S.M. 1) Prezado Delmar Maia Gonçalves, explique-nos que verdadeiramente mais o motiva e atrai na sua produção literária?
DMG : Na verdade, o que mais me motiva é o poder da palavra escrita além de dita.Óbvio que entendo a literatura como instrumento da verdade e não da mentira , do fingimento ou da subtração da verdade. É na palavra que me reconheço. É aí que digo "Esse sou eu! "Todos os grandes mestres clássicos da pintura e da escrita usaram o seu ofício da forma mais súbtil apenas para revelar a verdade. Usaram da subtileza para a esconderem, mas também para a revelarem. E passaram a mensagem que sobrevive ainda hoje contra todas as censuras da sua época. Hoje os valores inverteram-se. Há muitos pulhetas autênticos psicopatas ou sociopatas que até ganham alguma notoriedade através de lobbies instalados em sociedades culturais medíocres e alapando-se em instituições oficiais multinacionais baseando-se apenas na mentira. Estarei sempre motivado a denunciar, desfazer e desconstruir a pulhice reinante. Acredito ainda hoje que os escritores vivem policiados porque em muitos aspectos estão condicionados. E muitas vezes dentro das próprias organizações de escritores há medo, há receio, há desconfiança. E criar condicionado é bastante limitador das nossas capacidades, porque muitas vezes não nos exprimimos totalmente, ficamos com um nó na garganta. Embora se possam utilizar subtilezas de linguagem, mas sempre arriscadas.
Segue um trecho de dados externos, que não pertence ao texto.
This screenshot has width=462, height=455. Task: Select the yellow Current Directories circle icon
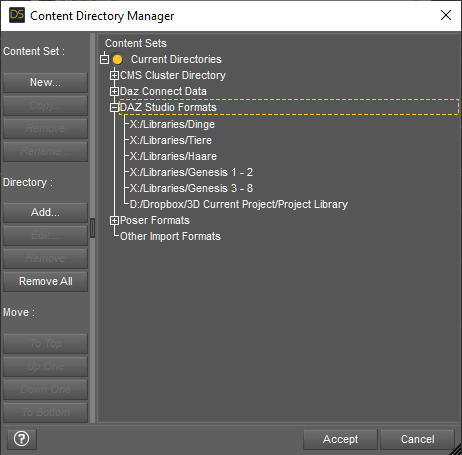(x=117, y=60)
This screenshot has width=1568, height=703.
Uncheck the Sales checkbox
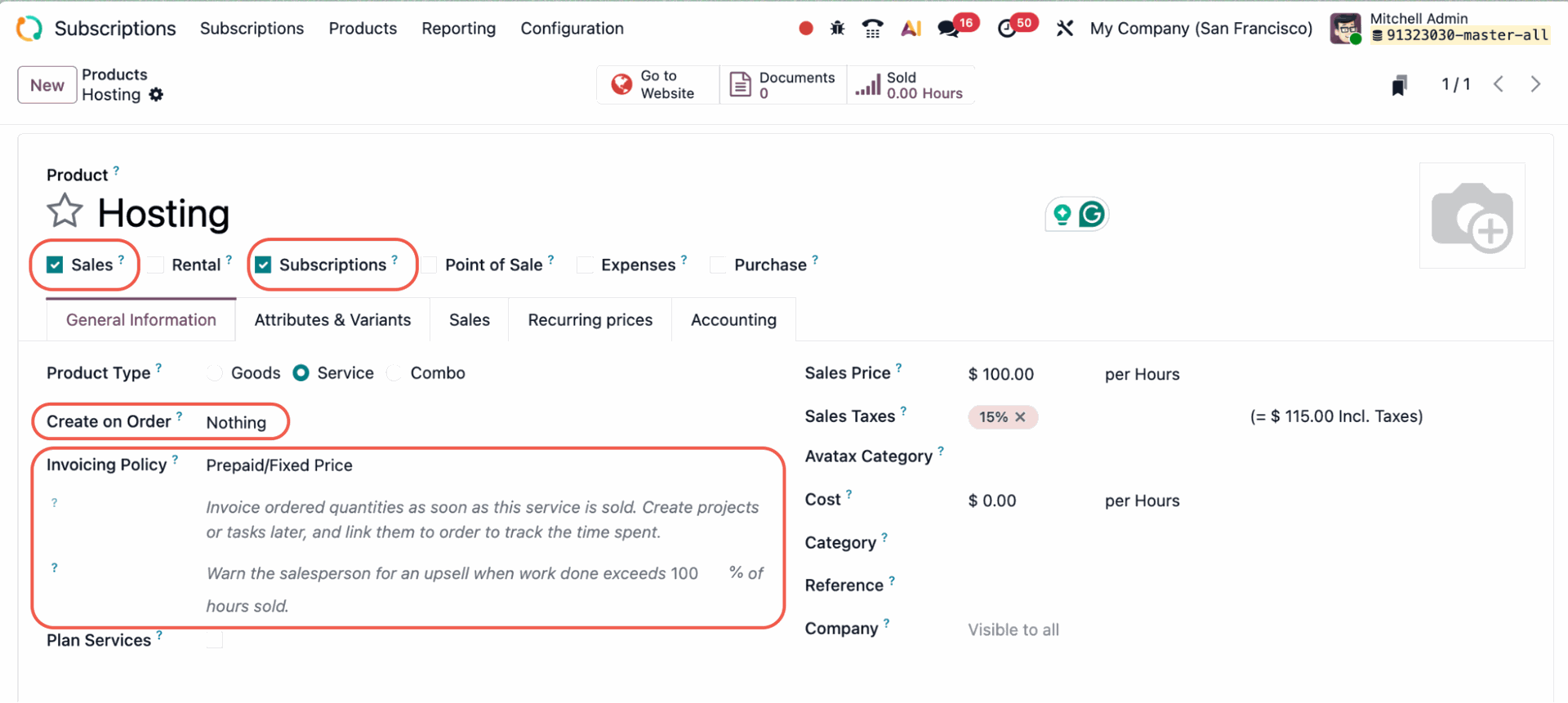55,265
S.M. 2.1) Como e quando surgiu a ideia de publicar o primeiro livro individual "Moçambique Novo, o Enigma"?
DMG : A ideia de publicar esse livro surgiu quando venci o 1º Prémio de Jogos Florais da Escola Secundária da Parede(1986) e o Prémio Nacional de Literatura Juvenil Ferreira de Castro de Poesia(1987). Depois, houve os incentivos determinantes das escritoras Matilde Rosa Araújo(portuguesa) e Noémia de Sousa(moçambicana) para que eu avançasse para a edição do mesmo e continuasse a escrever. Ficar-lhes-ei eternamente grato.
Não posso deixar também de mencionar uma professora de Português,Latim e Francês do ensino secundário de nome Gabriela Moreira que muito me incentivou e encorajou.
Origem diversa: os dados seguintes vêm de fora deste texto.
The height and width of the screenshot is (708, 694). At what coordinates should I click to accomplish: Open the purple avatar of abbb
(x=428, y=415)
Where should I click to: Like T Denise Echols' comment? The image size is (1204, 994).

S.M. 2.2)Nos círculos literários e culturais conheceu numerosos escritores, poetas e artistas plásticos moçambicanos e de outras nacionalidades. Quais destacaria?
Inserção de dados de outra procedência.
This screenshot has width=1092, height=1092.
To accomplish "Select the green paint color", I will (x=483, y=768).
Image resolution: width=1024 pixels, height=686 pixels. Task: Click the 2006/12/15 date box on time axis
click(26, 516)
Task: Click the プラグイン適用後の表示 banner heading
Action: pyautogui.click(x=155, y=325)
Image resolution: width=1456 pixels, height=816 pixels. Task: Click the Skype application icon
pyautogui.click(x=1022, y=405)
DMG: Conforme disse anteriormente, nunca me esquecerei da Noémia de Sousa (moçambicana) pela sua enorme humildade, apesar da sua valia e pelos seus incentivos à minha pessoa como poeta ; Ascêncio de Freitas(um excelente escritor ignorado injustamente) que foi meu grande amigo e me deixou bons conselhos e alertas; o José Pádua(moçambicano , artista plástico e repentista) de uma humildade e simpatia escandalosas que me ilustrou livros; da Matilde Rosa Araújo(portuguesa), muito humilde, aberta ao mundo e atenta aos jovens e que também me motivou muito e me aconselhou; David Levy Lima (caboverdeano) artista plástico e dos melhores amigos que encontrei em Lisboa e que me ilustrou livros; Lívio de Morais(moçambicano)um excelente artista plástico, amigo e meu padrinho e da minha filha; Joaquim Canotilho(moçambicano) outro grande artista plástico e amigo que conheci em Lisboa; a minha amizade , colaboração e cumplicidade com a artista plástica Lara Guerra (moçambicana ) ; com o Mestre Eurico Gonçalves (português) pelas inesquecíveis lições sobre pintura e poesia zen; a minha colaboração e amizade com o poeta e artista plástico surrealista Fernando Grade(português) que me convidou para os Cadernos Viola Delta; a minha já longa amizade e colaboração com o poeta Jorge Viegas(moçambicano); o enorme prazer que tive em conhecer e colaborar com o artista plástico Roberto Chichorro (moçambicano); a minha amizade genuína com o escritor e jornalista Guilherme de Melo (moçambicano) que me alertou para a matilha de canalhas que pululam por Lisboa e finalmente o encontro com o Ntaluma(um amigo e grande escultor maconde).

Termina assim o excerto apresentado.